My advice is to actively learn the ‘language’ of an adjacent field. If you’re a clinician, take a basic business or marketing course. If you’re in HR, read books on psychology. Step outside your professional silo. True innovation doesn’t happen by digging deeper into what you already know; it happens when you build a bridge between your expertise and someone else’s.

But I’ve found that the external skills are only half the battle. The other, more important piece is the internal mindset you have to cultivate. I also learned that 10% of people will love you no matter what, 10% will hate you no matter what, and the other 80% simply do not care to even think about you. There are people out here who literally hate me because I am Black. I cannot change that. Therefore, I love me, I choose me, I accept myself. I gravitate toward people who see me, value me, and appreciate me. I have chosen my tribe.

When you choose yourself and embrace yourself, you will never lose.

What was the most impactful thing your parents did for you?

The most impactful thing my parents did for me came in two very different forms. From my mother, who raised me as a single parent, the most impactful gift was her presence and resilience. She provided a consistent foundation of love and stability, no matter how difficult the circumstances. She modeled what it means to show up every single day, to be dependable, and to invest everything you have in someone’s potential. The safety and consistency I now strive to create for my own clients is a direct reflection of the foundation she built for me.

My father’s impact was different. He struggled with alcoholism and narcissism, which I’ve come to understand as illnesses that prevented him from being the parent he could have been. For a long time, his absence was a source of pain.

But through my own journey of healing and my training as a therapist, I learned to reframe that experience. The most impactful thing he did for me was entirely unintentional.

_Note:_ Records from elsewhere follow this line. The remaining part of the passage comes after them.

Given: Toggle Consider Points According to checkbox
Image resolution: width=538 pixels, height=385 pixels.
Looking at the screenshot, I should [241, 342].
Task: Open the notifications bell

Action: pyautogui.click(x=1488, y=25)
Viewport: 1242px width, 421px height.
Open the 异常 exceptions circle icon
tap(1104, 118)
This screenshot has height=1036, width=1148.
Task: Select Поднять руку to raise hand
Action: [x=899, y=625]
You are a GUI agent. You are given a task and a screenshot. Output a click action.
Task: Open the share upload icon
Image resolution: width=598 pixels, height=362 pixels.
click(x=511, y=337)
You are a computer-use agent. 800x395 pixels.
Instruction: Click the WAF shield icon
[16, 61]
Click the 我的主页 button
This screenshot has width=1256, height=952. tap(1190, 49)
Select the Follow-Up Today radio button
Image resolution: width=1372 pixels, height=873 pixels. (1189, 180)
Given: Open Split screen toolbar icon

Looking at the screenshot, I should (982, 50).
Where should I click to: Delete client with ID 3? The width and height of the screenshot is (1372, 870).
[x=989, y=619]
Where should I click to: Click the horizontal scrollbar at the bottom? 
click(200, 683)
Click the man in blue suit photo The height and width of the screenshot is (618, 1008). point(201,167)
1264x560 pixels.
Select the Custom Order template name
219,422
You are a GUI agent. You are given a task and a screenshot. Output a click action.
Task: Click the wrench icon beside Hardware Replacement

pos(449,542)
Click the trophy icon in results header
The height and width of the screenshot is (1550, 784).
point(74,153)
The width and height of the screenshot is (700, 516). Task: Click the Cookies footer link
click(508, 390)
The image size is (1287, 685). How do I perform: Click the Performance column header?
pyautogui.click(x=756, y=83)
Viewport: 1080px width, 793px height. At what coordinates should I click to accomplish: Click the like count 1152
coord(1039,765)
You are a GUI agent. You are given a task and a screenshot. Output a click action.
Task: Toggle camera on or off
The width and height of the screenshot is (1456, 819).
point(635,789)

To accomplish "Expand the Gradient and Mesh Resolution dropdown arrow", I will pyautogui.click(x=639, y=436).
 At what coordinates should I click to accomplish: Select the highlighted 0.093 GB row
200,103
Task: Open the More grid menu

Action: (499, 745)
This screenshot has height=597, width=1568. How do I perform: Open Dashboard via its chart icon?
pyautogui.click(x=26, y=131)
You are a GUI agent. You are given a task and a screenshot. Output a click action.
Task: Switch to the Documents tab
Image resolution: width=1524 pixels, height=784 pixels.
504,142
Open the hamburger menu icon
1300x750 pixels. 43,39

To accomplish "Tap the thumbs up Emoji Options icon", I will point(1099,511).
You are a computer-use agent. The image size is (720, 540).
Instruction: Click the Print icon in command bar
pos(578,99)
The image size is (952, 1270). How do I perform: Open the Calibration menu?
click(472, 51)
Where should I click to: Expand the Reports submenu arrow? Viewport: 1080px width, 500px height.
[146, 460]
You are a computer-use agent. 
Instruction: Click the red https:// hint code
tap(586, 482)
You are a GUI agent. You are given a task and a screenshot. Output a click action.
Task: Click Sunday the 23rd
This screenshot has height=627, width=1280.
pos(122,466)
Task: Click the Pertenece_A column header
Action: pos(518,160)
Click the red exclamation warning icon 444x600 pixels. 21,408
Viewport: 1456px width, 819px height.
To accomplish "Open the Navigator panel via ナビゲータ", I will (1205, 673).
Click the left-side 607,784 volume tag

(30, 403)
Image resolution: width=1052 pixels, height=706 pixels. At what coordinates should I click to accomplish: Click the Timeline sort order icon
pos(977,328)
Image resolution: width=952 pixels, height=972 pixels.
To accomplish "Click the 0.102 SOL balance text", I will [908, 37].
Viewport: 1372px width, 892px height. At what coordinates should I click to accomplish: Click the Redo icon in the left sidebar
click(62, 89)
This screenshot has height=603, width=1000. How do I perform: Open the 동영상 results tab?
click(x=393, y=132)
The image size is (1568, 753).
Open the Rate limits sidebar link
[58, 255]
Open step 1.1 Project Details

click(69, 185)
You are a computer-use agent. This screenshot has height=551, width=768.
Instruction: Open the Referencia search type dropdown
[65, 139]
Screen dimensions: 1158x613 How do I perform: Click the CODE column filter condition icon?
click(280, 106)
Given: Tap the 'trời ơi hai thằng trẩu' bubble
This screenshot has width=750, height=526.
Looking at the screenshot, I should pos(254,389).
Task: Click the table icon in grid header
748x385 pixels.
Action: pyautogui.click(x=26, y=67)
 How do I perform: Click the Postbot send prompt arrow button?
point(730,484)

He gave me two profound gifts:

First, his struggles fueled my passion for understanding trauma and healing, which is now the foundation of my life’s work.

Second, he provided me with the clearest possible blueprint of how not to conduct myself as a man, a professional, and a member of my community.

I am genuinely grateful for both lessons. My mother taught me what to do, and my father showed me what to avoid. They are both a part of the bedrock of who I am today.